Posted on July 30, 2013 at 6:39 PM

Updated Tuesday, Jul 30 at 6:41 PM

LOUISVILLE, Ky. (WHAS11) -- A same-sex couple is at the center of a legal debate. The question that is creating the debate is whether or not the couple can be forced to testify against each other in a murder trial.

It stems from a case dating back to 2011.

Bobbie Jo Clary is charged with murder, robbery and tampering with physical evidence in the death of George Murphy in the Portland neighborhood.

He died from massive head trauma.

Detectives say Clary’s partner, Geneva Case, heard her admit to killing Murphy.

It all boils down to a civil union certificate and what it means to a Jefferson County judge.

Bobbie Jo Clary says she was raped by George Murphy, before hitting him over the head with a hammer in self defense.

Clary is charged with murder and she faces the death penalty if convicted.

It’s heart-wrenching for her lesbian partner, Geneva Case.

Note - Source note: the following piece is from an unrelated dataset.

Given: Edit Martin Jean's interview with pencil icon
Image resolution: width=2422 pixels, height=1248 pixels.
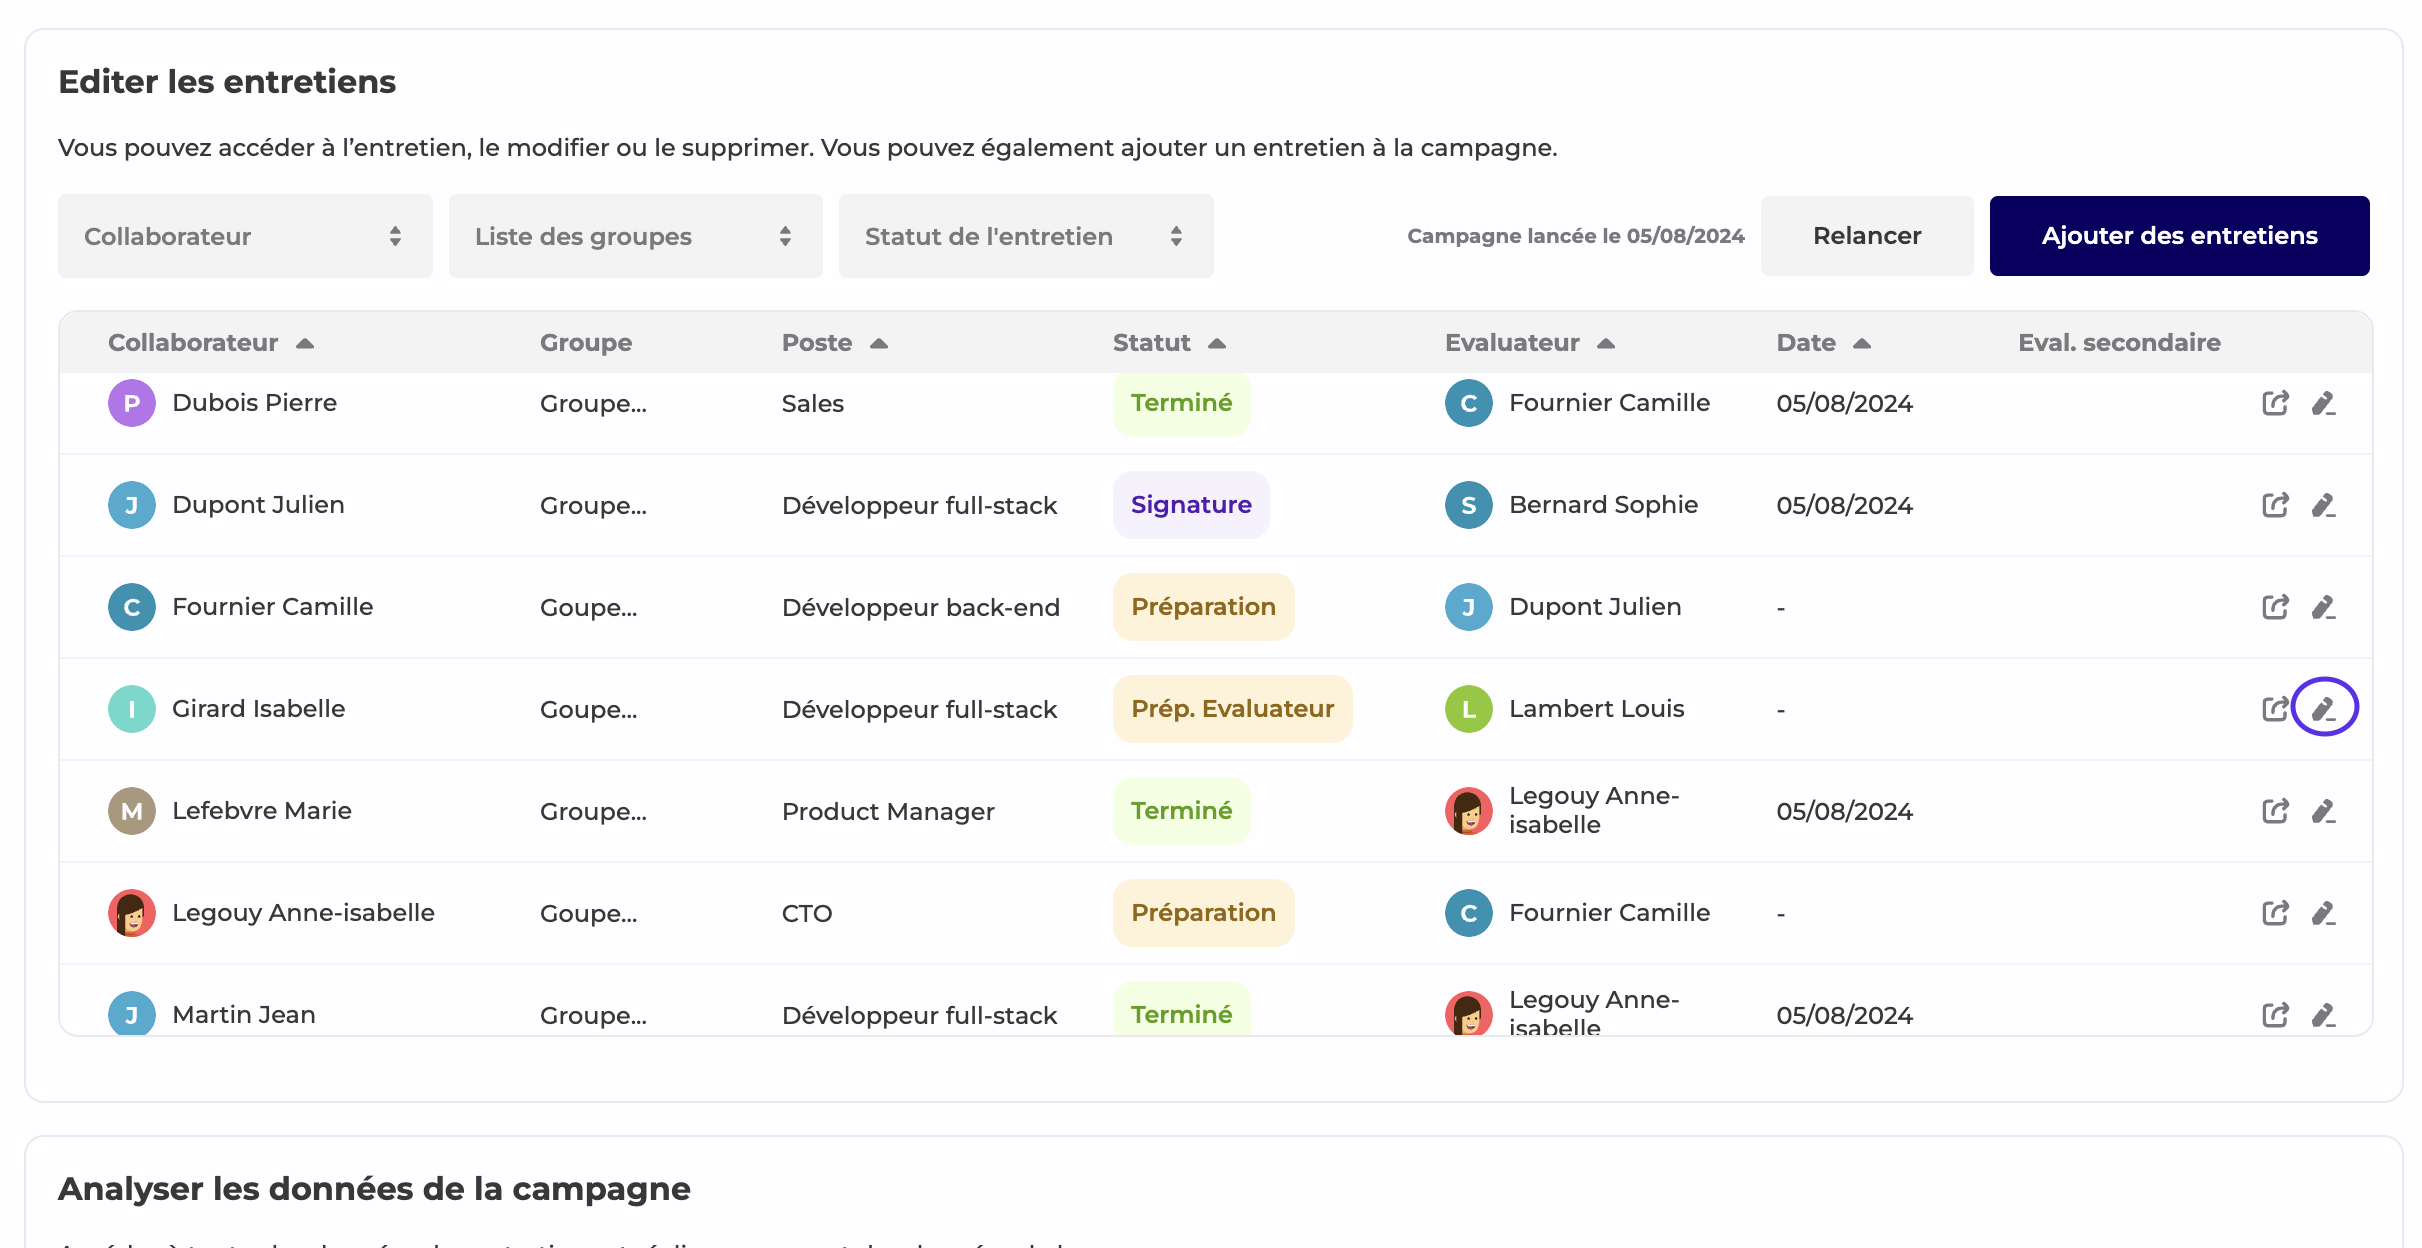Looking at the screenshot, I should 2323,1015.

"It's very stressful. I wish she could come home. There's nothing we can do right now though," Case said.

Prosecutors believe she knows what happened to Murphy in Oct. 2011 and wants her to take the stand in a jury trial because of this vital information from a police interview.

Prosecutor, Stacy Grieve, said, "Geneva Case observes blood on the interior of the van and follows the defendant to Corydon Pike in New Albany where the van is left."

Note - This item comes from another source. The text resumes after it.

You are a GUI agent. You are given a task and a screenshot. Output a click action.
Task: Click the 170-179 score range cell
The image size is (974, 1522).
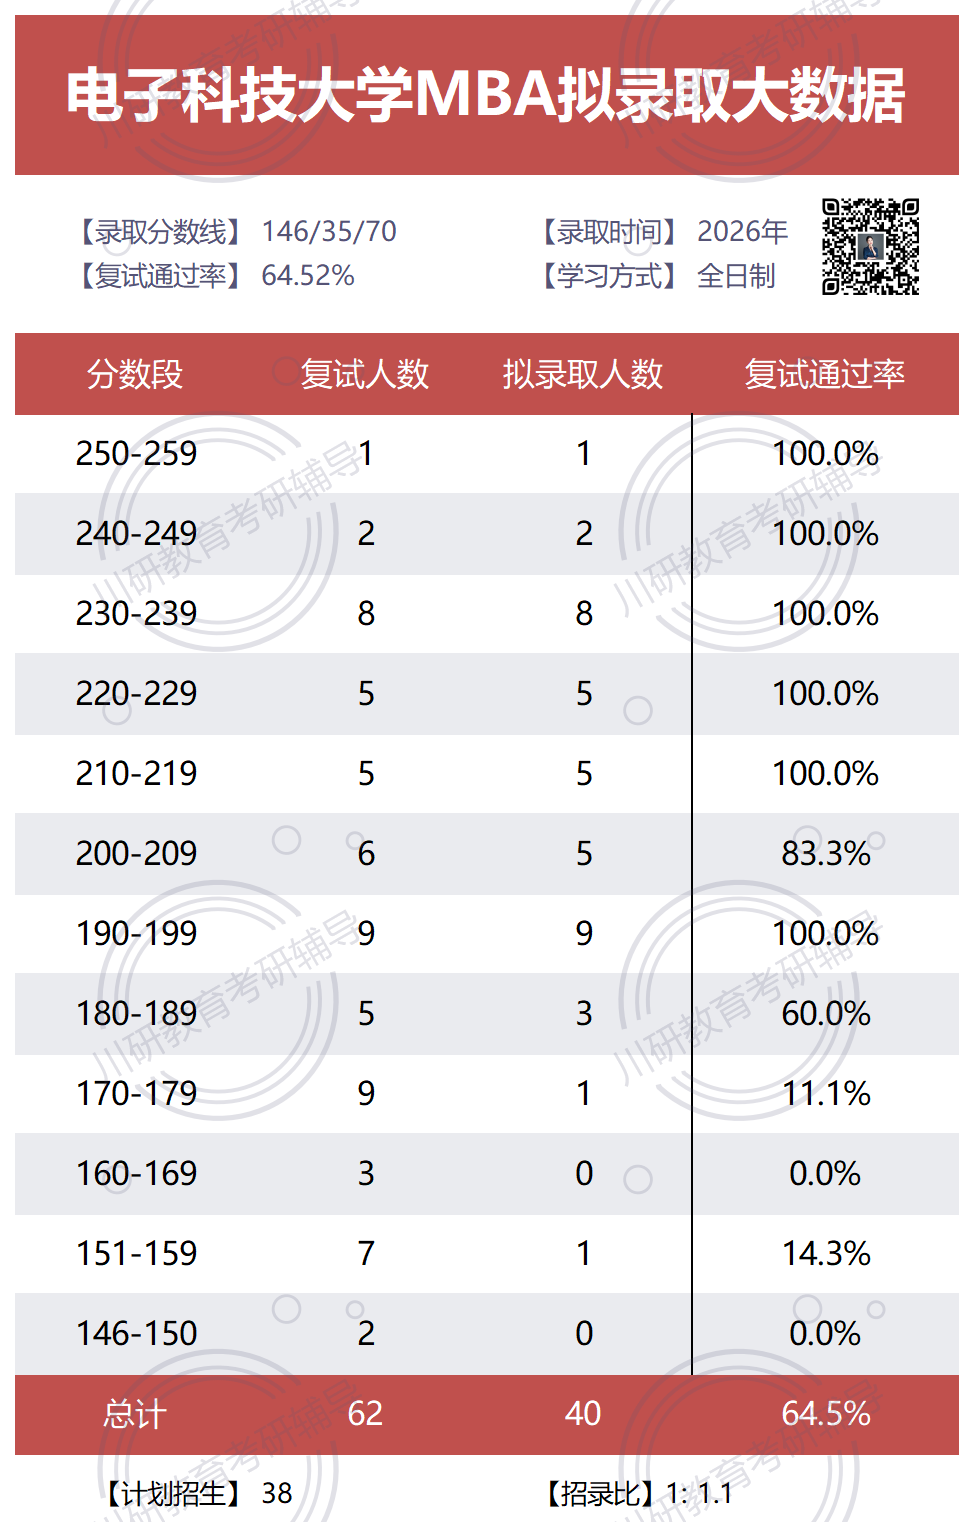pyautogui.click(x=137, y=1094)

Current Kentucky law gives husband and wife the right not to take the stand against each other. Clary and Case have a same-sex union in Vermont.

Kentucky bans same-sex marriages but their lawyers argued they should have the same spousal privilege and equal protection under the law.

"It's a real marriage to us. We went there and we got married," Case said.

Thirteen states and Washington D.C. allow same-sex marriage. Laws have changed since the U.S. Supreme Court struck down Prop 8 and DOMA at the Federal level.

That's the issue on the table. Will the civil union be considered as a legal marriage?

Angela Elleman, Clary's Attorney, said, "The United States Supreme Court has spoken that equal protection does protect gay and lesbian couples. The Defense of Marriage Act opinion that was offered earlier this summer is binding on this court."

Grieve replied, "Our position is that spousal privilege only applies to a valid marriage and these two parties do not have a valid marriage."

Bryan Gatewood, Case's Attorney, said, "I don't think that the Commonwealth had much of a response today they argued that it's up to the Attorney General's Office to deal with the constitutional issues."

While Case spoke to WHAS11 about the woman she calls her wife, she says she is also standing up for equal rights.

Case, "It's my right not to be and not to have to do it. Everybody's right not to have to testify against their spouse."

The case will be reviewed by Attorney General Jack Conway and the judge will make a ruling by Aug. 16.

The murder trial is expected to start at the end of August.